Rasp Pi 4 - Existing HDD transfer to new HDD on same device (Migrate Rsync)

Afternoon all, I have a question regarding the Migrate process, then I have some documentation I will add in a later post if I feel it’s needed to help further explain my issue depending on the response(s).

I have gone through the process of Migration using Rsync. I believe I have done the process correctly however when starting the node from the new Hard drive (with existing 600GB) of data, when I run the Dashboard command the Disk usage is 0GB however seems to build quickly.

I’m concerned as I can’t see anywhere if:

  • Will the dashboard continue to grow as it is gradually calculating the existing data and hopefully get to the 600GB spot
  • Or should the Dash show the existing 600GB straight away?
  • I’ve tried 3 attempts now and gone back to running the node on the existing HDD to be safe for now as I’m concerned I have done it wrong and the existing data should show and I’d be disqualified within hours as it states on the page.

Could anyone help please?

Thanks! :slight_smile:

I would triple check to make sure you have all the databases are all the same, and have the correct path, the amount of data should show instantly it starts up. As if it was before the move. Take that node offline and run it not connected to the internet to make sure before leaving it running.

Are you sure this “building up” isn’t from fresh data? Meaning that the disk usage isn’t just a new data that is downloaded by a node.
The dashboard should show usage straightaway (I have moved data like 15 times or more) and stats was always there after starting the dashboard. Did you rm old container and created new with a new path to old data?
Does a path to identity is correct?
Also make sure that there are correct permissions.

Thanks for the replies, I’ve gone through the steps again meticulously and I’m at a loss.

Only part I believe may be the issue is I have ‘/media/pi/storjnew/storage’ which then contains another folder ‘storage’ so ‘/media/pi/storjnew/storage/storage’. I may just delete the ‘storjnew’ folder and start again as it only took 7 or so hrs if it is the issue.

Each node is on it’s own HDD as I’m migrating from an old HDD to new one.

Old hard drive I’m replacing
HDD1: ‘storj’
Dir: ‘/media/pi/storj’
Disk used by Storj: 600GB

New hard drive I have attempted to migrate to
HDD2: ‘storjnew’
Dir: ‘/media/pi/storjnew’
2TB HDD 1.8TB available.
After the transfer I can see it has gone from 1.8TB to 1.2TB which seems right.

You can see the structure of the folders below along with space avl and used on the new directory.


These are the commands I used throughout the process.
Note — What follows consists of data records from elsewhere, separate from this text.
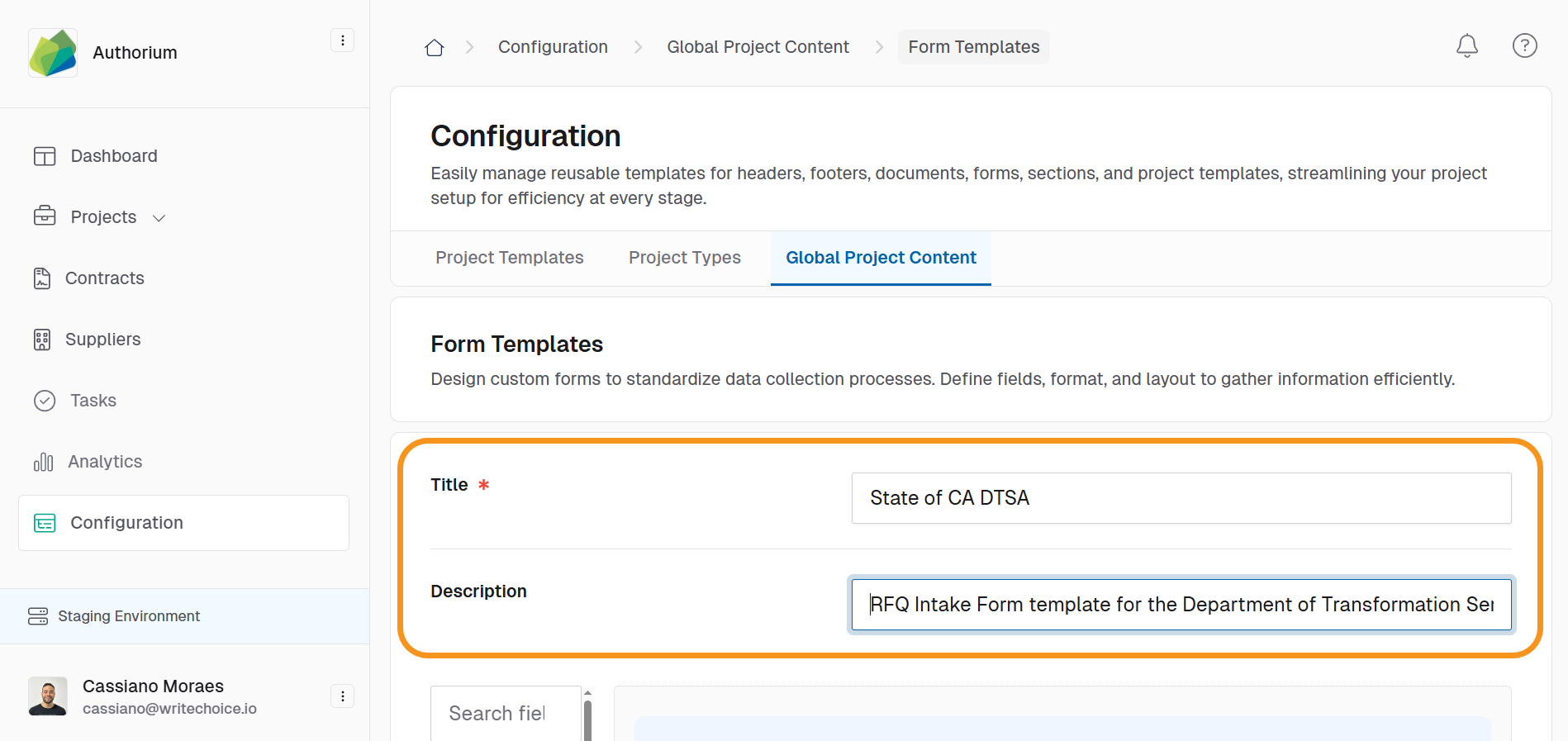The width and height of the screenshot is (1568, 741).
Task: Click the field list scrollbar
Action: (x=587, y=719)
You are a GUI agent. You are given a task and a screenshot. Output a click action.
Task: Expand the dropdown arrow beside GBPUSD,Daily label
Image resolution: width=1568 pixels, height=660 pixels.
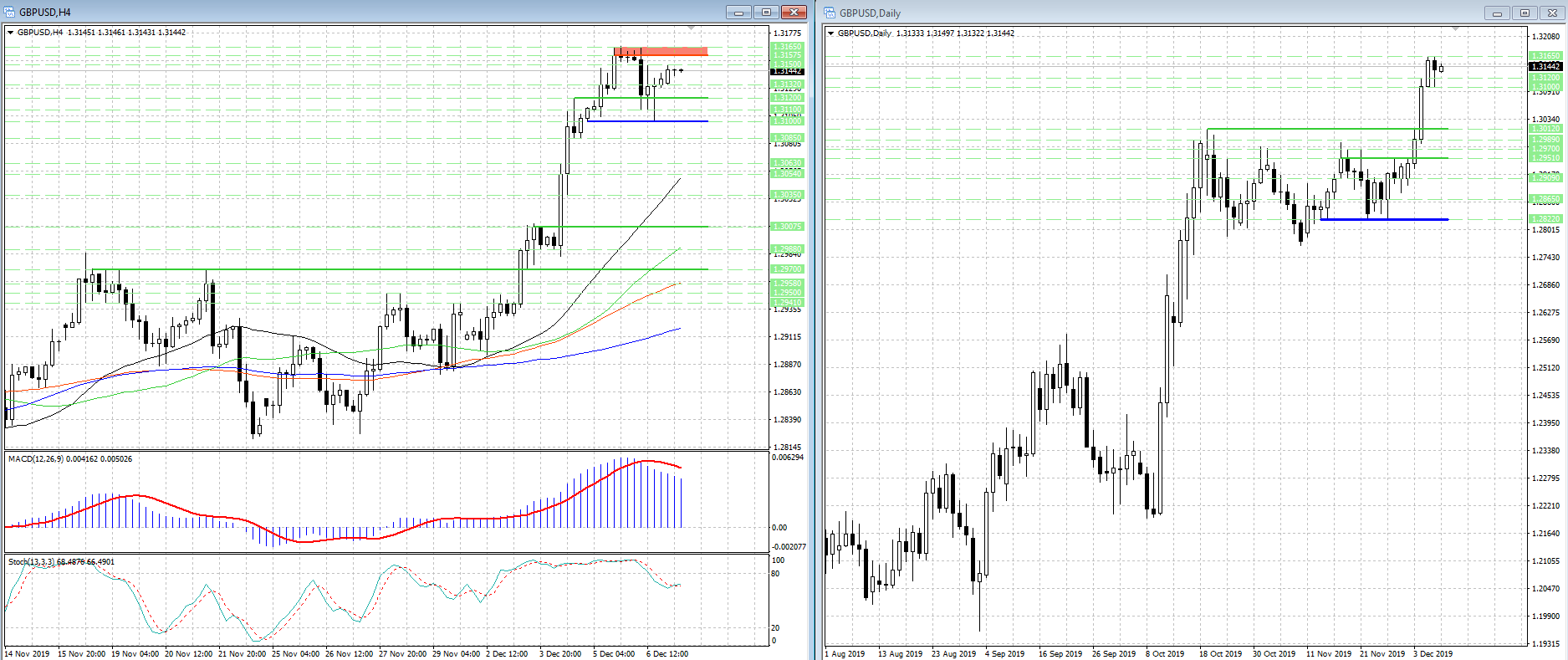point(830,33)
I have a funny feeling though I made a mistake on this part below the first attempt and that’s why I have 2x storage folders in the new directory.

Source: https://documentation.storj.io/resources/faq/migrate-my-node
" Please, note - we intentionally specified /mnt/storagenode-new as the data source in the --mount parameter and not /mnt/storagenode-new/storage because the storagenode docker container will add a subfolder called /storage to the path automatically. So please, make sure that your data folder contains a storage subfolder with all the data inside ( blobs folder, database files, etc.), otherwise the node will start from scratch since it can’t find the data in the right subfolder and will be disqualified in a few hours."

// Copy the identity
sudo rsync -aP /media/pi/storj/identity/storagenode /media/pi/storjnew/identity

// Copy the data
sudo rsync -aP /media/pi/storj/storage /media/pi/storjnew/storage

// Repeat above running the data copying command (step 4.) a few more times until the difference would be negligible, then

// Once done with above stop the node
sudo docker stop -t 300 storagenode

// Remove the existing container
sudo docker rm storagenode

// Run the copying command with a --delete parameter to remove deleted files from the destination
sudo rsync -aP --delete /media/pi/storj/storage /media/pi/storjnew/storage

Then I run the new command below.

I also ran the below command to check there are files there. I’m a bit of a n00b with Rasp Pi / Linux so hoping I have made a simple mistake. :upside_down_face:

First glance I see some things outside of the storage folder that shouldnt be, all the database files should be inside of the storage folder, Are those the ones that got created cause you set the wrong path? You have a set of 2 storage folders. Did you move this from a windows PC? I dont know which is the right storagefolder you can try to change the path to the second storage folder to see if that is the right one.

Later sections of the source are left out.